▶ [Extracted text]
********

The collection ends with an essay by engineer Siddhartha Shome, "The New India Versus the Global Greens Brahmins; The Surprising History of Tree Hugging." Shome details the history of the Chipko movement in the 1970s in which Himalayan village women literally hugged trees in forests near their homes in order to prevent outside loggers from cutting them down. This story was retold as an ecological tale in which the women were cast as protectors of nature. As Shome makes clear, the villagers intended to preserve their traditional forest rights from outsiders. The villagers wanted to maintain local control over resources, not create a nature preserve. Research shows that in fact local people tend to be better stewards of natural resources than centralized bureaucracies.

********

▶ [Material for this task]
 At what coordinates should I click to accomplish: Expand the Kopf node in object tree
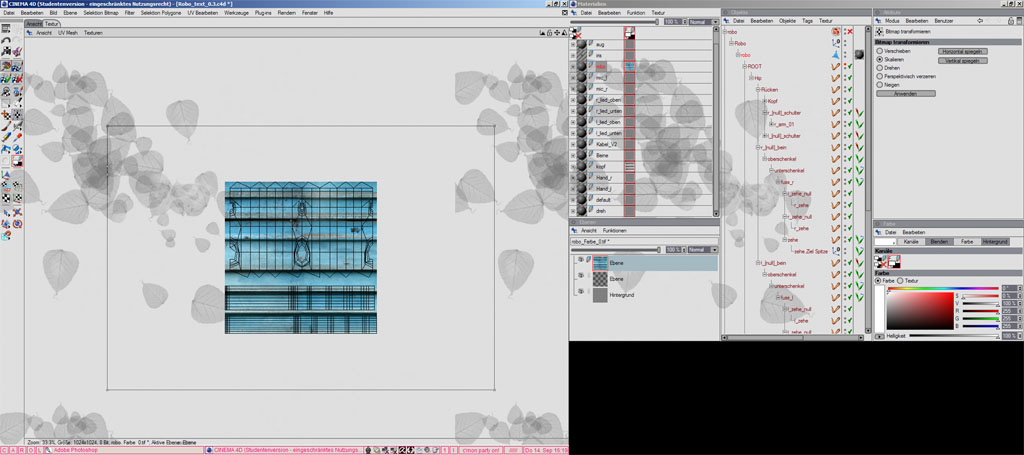765,101
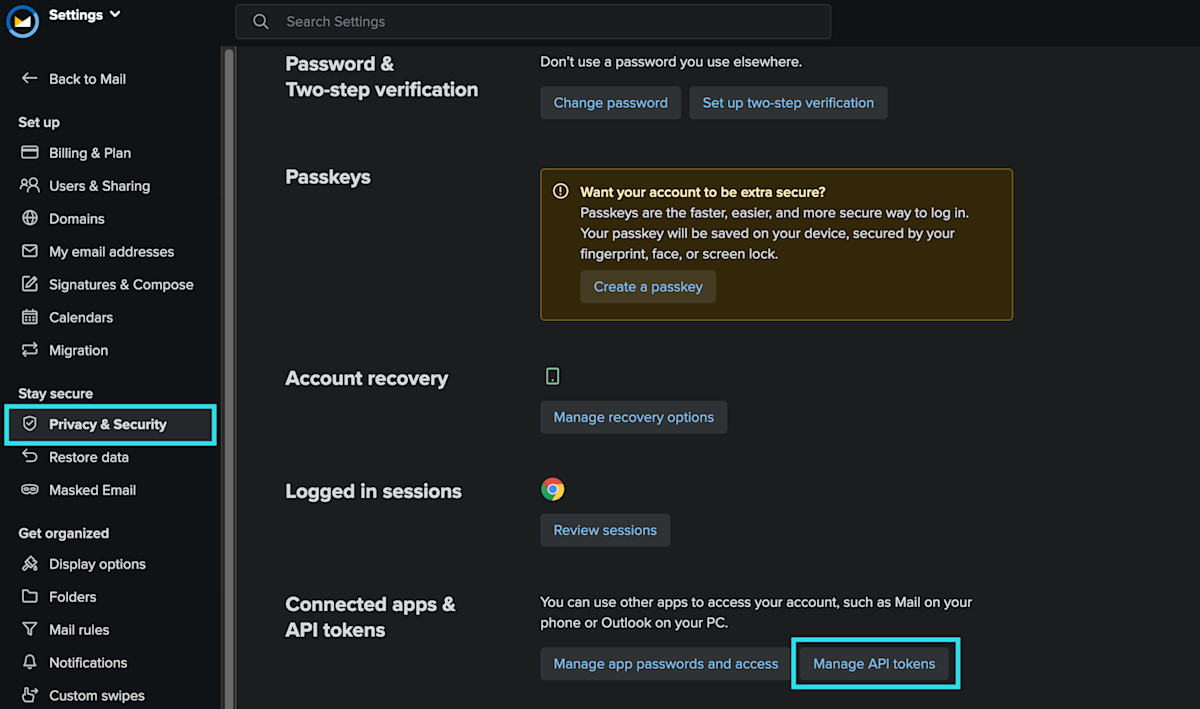Click Set up two-step verification
Image resolution: width=1200 pixels, height=709 pixels.
788,103
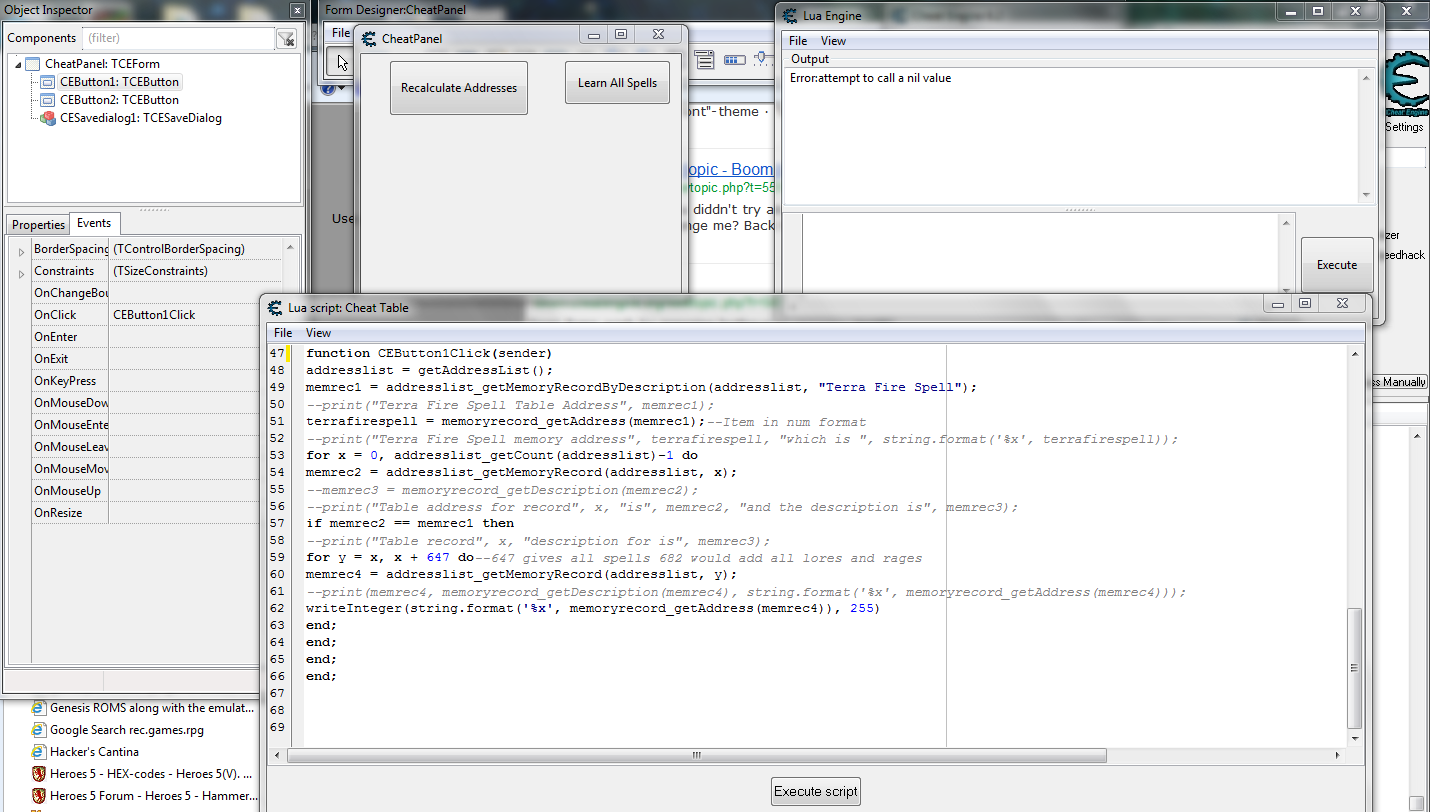Switch to the Properties tab
Viewport: 1430px width, 812px height.
click(37, 223)
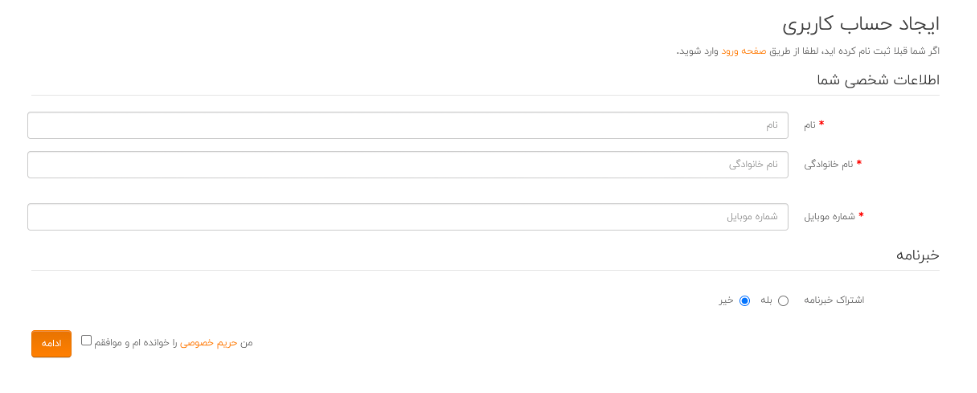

********

▶ [Short exercise A] Rewrite the rows above, replacing "object tree" with "scene tree" and keeping everything else the same. Omit the pictures from your version.
▶ [Short exercise B] Write the next part of the passage about Shome's essay on the Chipko movement, picking up after its final sentence.

▶ [Answer A]
 At what coordinates should I click to accomplish: Expand the Kopf node in scene tree
765,101
Click Set up two-step verification
Image resolution: width=1200 pixels, height=709 pixels.
788,103
Switch to the Properties tab
Viewport: 1430px width, 812px height.
click(37, 223)

▶ [Answer B]
Malthusian environmentalists like to cite factoids like the average American child over the course of her lifetime will consume 35 times more resources than the average Indian child. Shome shows that villagers are now abandoning the countryside, flocking to India's economically dynamic cities seeking a better life for themselves and their families. They have every intention that their children will catch up to American kids when it comes to material welfare. Instead of reconciling themselves to ascetic poverty as Mahatma Gandhi urged, Shome shows that India's poor are following the lead of the father of India's constitution, Babasaheb Ambedkar. Ambedkar argued, "Machinery and modern civilization are thus indispensable for emancipating man from leading the life of a brute … The slogan of a democratic society must be machinery, and more machinery, civilization and more civilization."

One big problem with the collection is that it fails to recognize the context that enabled the technological progress of the past two centuries to occur—the rise strong property rights and market economies. There simply has been no appreciable technological innovation in countries that do not have these institutions. In addition, Shellenberger and Nordhaus assert that many ecological problems—global warming, deforestation, and overfishing—are the unintended consequences of human technological success.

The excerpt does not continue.